Après une dernière intervention britannique qui força les vainqueurs à signer, les pourparlers aboutirent le 30 (17 julien) mai 1913. Le
traité de Londres entérinait la défaite ottomane sur les bases des préliminaires français
du 20 mars : tous les territoires à l'ouest de la ligne Ainos/ Médée passaient aux vainqueurs. À eux ensuite de statuer sur les frontières entre leurs États[59].
L'Empire ottoman renonçait aussi à la Crète et aux îles de la mer Égée. Le traité prévoyait que les Grandes Puissances
statueraient à propos de ces îles mais aussi des frontières de l'Albanie. La création de cet État, sur l'insistance de l'Italie
et de l'Autriche-Hongrie, frustrait la Grèce et la Serbie de certains de leurs objectifs. Elles cherchèrent donc à obtenir plus, en compensation, en Macédoine[60].
La seconde guerre balkanique
Thessalonique avait été, dès les négociations de paix, une pomme de discorde entre les alliés bulgare et grec. La ville était revendiquée par les deux pays.

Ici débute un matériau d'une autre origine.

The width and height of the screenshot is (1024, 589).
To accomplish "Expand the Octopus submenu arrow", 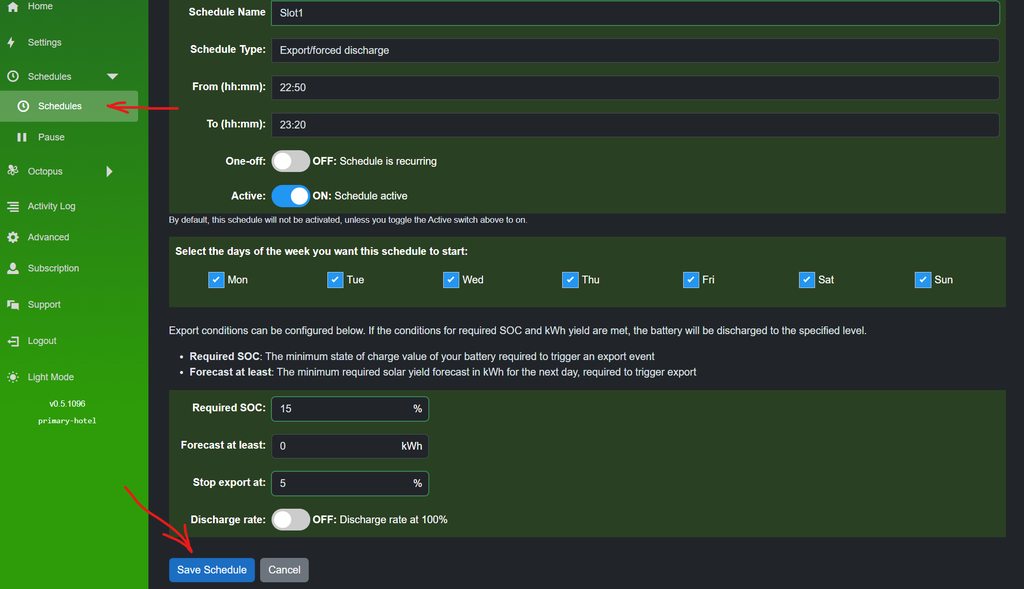I will coord(109,172).
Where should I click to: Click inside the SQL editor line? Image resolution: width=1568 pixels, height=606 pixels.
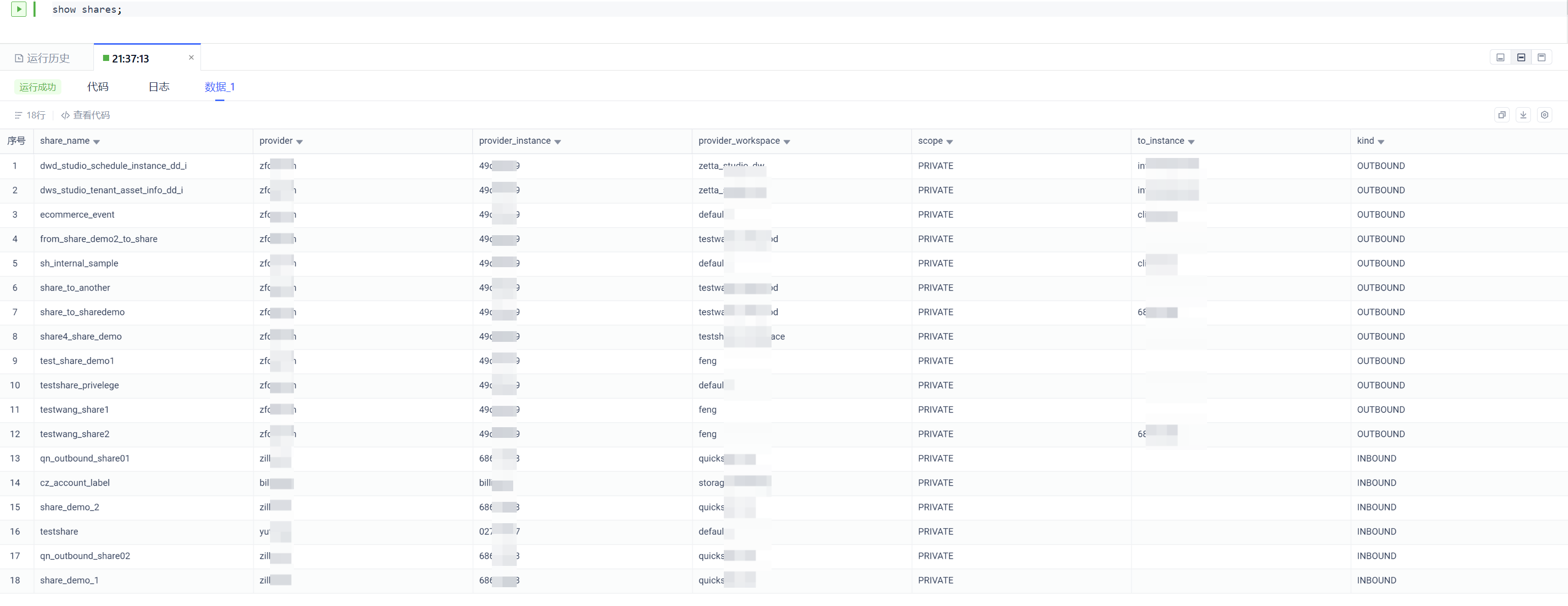365,9
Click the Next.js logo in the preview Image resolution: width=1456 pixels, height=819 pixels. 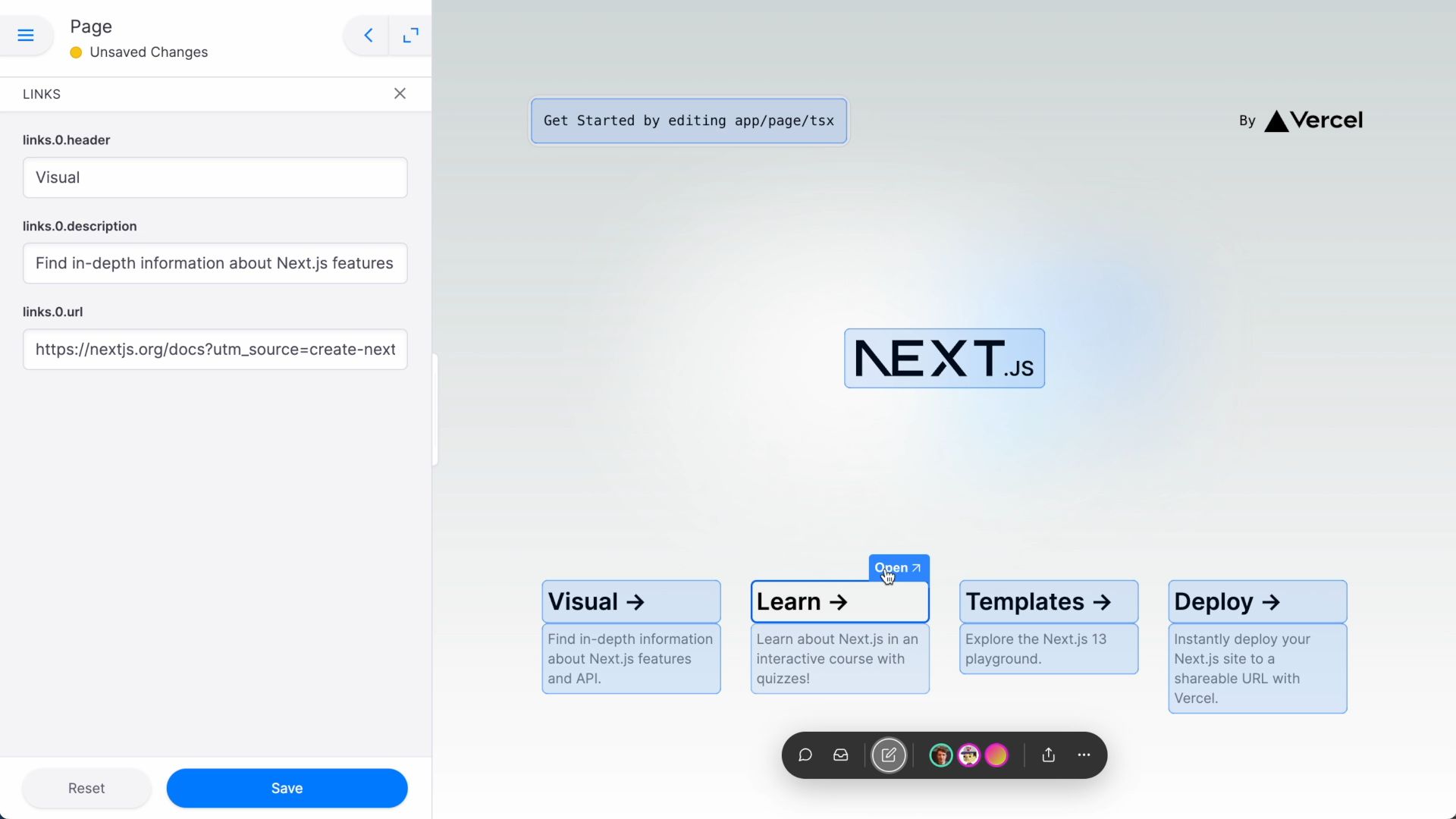(x=944, y=359)
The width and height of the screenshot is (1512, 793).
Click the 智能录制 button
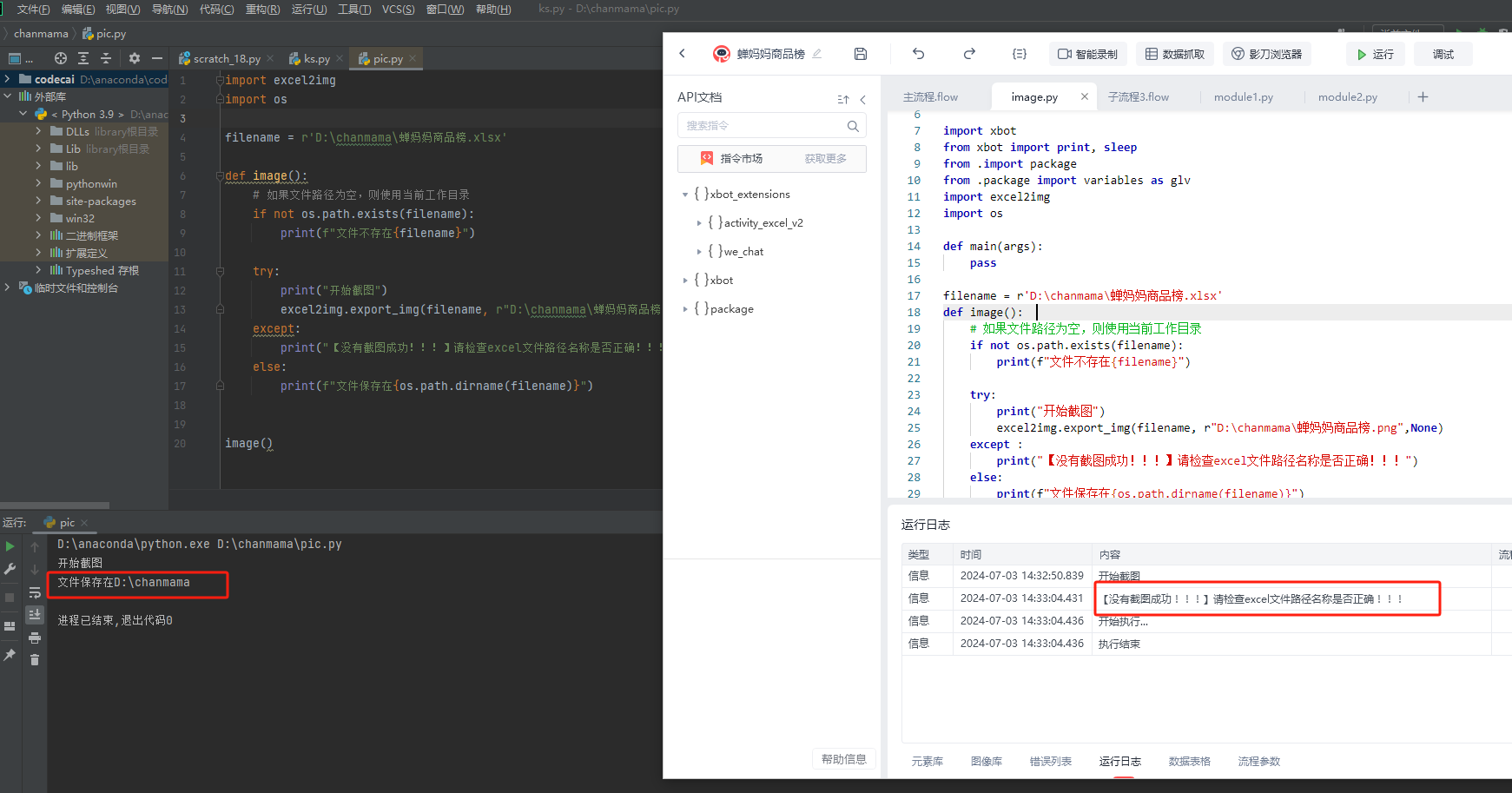[x=1088, y=54]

La Serbie avait, elle aussi, des difficultés avec la Bulgarie. Serbes et Grecs avaient signé un accord militaire le 12 mai 1913 prévoyant, pour le partage des territoires, une attitude commune face à la Bulgarie[61].
Premiers incidents
Avant même la fin de la première guerre balkanique, des incidents se déroulèrent entre les alliés. Tout au long de l'hiver 1912-1913, pendant que durait l'armistice avec les Ottomans, Sofia se plaignit d'activités « anti-bulgares » de la part des Grecs dans le nord de la Macédoine.
Les premiers incidents ne dégénérèrent pas en conflit armé. Ainsi, dès la signature de l'armistice, le 3 décembre 1912, se déroula l'« incident du kilomètre 14 » entre troupes grecques et bulgares. Les Grecs contrôlaient la voie ferrée Thessalonique - Dedeagatch jusqu'au kilomètre 14 ; les Bulgares contrôlaient la suite. Par un accord entre les états-majors, l'exploitation de la voie ferrée avait été confiée aux Bulgares qui dès lors en réclamèrent le contrôle total. Devant le refus grec, l'armée bulgare entreprit de repousser la garnison grecque, stationnée au kilomètre 14, par la force. La tension monta les 3 et 4 décembre. L'affrontement fut évité de justesse mais les troupes bulgares continuèrent à maintenir la pression pendant une quinzaine de jours. Début février (julien) 1913, le commandant grec de la région d'Aridaea (village au nord d'Edessa) exigea le retrait d'un quinzaine de komitadjis bulgares. Il envoya ses hommes les déloger. Encore une fois, l'affrontement fut évité de justesse[62].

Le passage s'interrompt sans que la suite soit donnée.